(163e) Probing the Spatial Proteomics of Gamma-Secretase/Notch Signaling in Breast Cancer: Coupling Correlative Microscopy with Spatial-Reaction Diffusion Modeling
AIChE Annual Meeting
2024
2024 AIChE Annual Meeting
Topical Conference: Chemical Engineers in Medicine
Chemical Engineering Principles Advancing Medicine
Monday, October 28, 2024 - 1:42pm to 2:00pm
We hypothesize that the characterization of the overall and intracellular spatial proteomics of g-secretase/Notch and comparison with in silico system biology models could yield molecular signatures of racial disparities. To interpret the underlying biophysical and kinetic underpinnings we propose to compare image-based spatial proteomics of TNBCs to spatial stochastic simulations. These models contain the gamma-secretase/Notch signaling network coded spatially onto cell structure grids obtained from the 3D confocal and EM imagery of the plasma membrane, nucleus, and other relevant intracellular structures. These models can predict the spatial distributions of the protein molecular observables in the 3D imagery, such as the build-up or depletion from cell regions under different gamma-secretase inhibitor (GSI) levels, using known GSI and enzymatic kinetic parameters. This method, in essence, produces generative models of image-based spatial proteomics that can be compared with experimental data. The major advance is that these underlying models incorporate what is known about the biophysics of gamma-secretase/Notch, in the form of membrane protein (MP) diffusivities of the enzyme and cleavage fragments that is dependent on the lipid microenvironment and also MP phase separation/localization, such as obtained in our Confocal Laser Scanning Microscopy/Atomic force microscopy (CLSM/AFM) studies of gamma-secretase/notch in supported lipid bilayers.
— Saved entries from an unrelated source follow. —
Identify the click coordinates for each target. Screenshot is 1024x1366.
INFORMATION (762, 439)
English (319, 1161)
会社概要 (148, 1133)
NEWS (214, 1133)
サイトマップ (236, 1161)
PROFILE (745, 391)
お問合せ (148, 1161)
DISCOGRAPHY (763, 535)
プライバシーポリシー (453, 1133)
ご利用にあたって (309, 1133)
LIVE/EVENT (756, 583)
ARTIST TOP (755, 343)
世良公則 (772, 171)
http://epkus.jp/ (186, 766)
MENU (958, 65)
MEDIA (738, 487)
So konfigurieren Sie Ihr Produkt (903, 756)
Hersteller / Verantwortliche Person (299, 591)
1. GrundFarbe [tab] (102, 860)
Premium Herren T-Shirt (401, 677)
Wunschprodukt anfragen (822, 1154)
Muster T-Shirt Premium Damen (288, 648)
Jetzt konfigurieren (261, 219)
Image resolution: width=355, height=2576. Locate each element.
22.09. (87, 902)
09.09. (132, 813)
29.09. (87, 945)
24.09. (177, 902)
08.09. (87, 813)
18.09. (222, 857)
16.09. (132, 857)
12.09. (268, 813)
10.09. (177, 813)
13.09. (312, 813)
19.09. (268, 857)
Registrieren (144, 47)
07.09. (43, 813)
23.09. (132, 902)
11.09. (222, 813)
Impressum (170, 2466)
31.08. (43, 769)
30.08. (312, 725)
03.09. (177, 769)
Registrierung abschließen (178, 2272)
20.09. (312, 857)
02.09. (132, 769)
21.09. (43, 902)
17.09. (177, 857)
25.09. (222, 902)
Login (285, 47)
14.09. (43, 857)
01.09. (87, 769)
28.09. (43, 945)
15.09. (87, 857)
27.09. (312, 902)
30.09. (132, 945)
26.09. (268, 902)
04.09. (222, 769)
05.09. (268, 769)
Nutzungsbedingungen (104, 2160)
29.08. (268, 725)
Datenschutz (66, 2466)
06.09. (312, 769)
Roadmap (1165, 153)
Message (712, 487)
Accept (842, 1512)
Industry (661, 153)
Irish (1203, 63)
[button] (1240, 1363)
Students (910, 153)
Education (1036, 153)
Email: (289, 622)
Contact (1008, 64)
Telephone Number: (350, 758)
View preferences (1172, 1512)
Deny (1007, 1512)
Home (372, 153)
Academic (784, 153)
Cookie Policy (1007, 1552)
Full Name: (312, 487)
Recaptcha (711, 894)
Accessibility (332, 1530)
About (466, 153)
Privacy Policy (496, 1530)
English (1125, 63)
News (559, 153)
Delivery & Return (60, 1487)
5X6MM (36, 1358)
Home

Another important aspect of the models is that the enzyme/inhibition kinetics are integrated and the dependence of the simulated spatial proteomics on these parameters can be characterized.
This work constitutes the first-ever examination of the image-based and simulated spatial proteomics of TNBCs in the context of racial disparities in Notch and gamma-secretase pathways. We believe that this work could ultimately lead to the basis for therapeutic strategies based on gamma-secretase inhibition characteristics in the overall and spatial proteome.